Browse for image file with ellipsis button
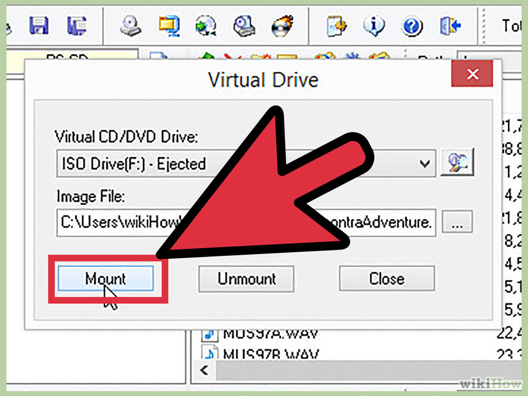 click(x=457, y=222)
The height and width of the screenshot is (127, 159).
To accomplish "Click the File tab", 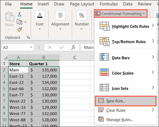I will click(8, 4).
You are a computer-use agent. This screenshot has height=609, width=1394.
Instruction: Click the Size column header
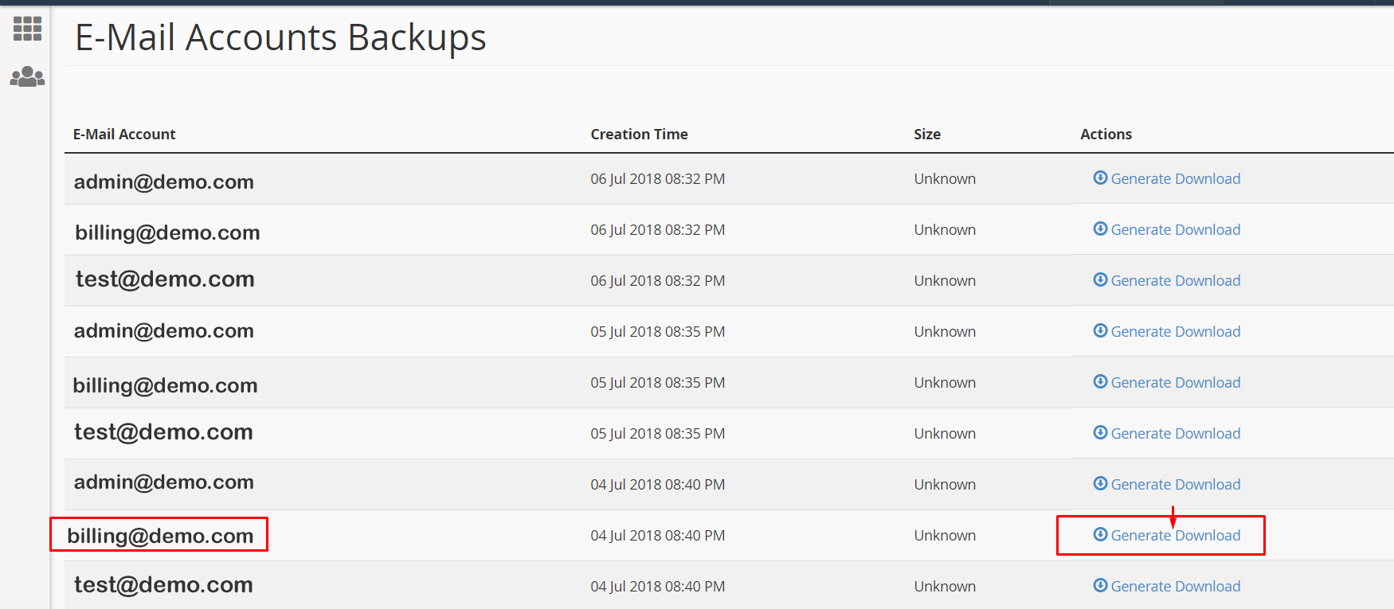pos(927,135)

== WHAT YOU HAVE TO DO ==
Among the lines above, list those that contain the word "height".

== ANSWER TO THIS PROBLEM ==
The height and width of the screenshot is (127, 159).
You are a computer-use agent. This screenshot has height=609, width=1394.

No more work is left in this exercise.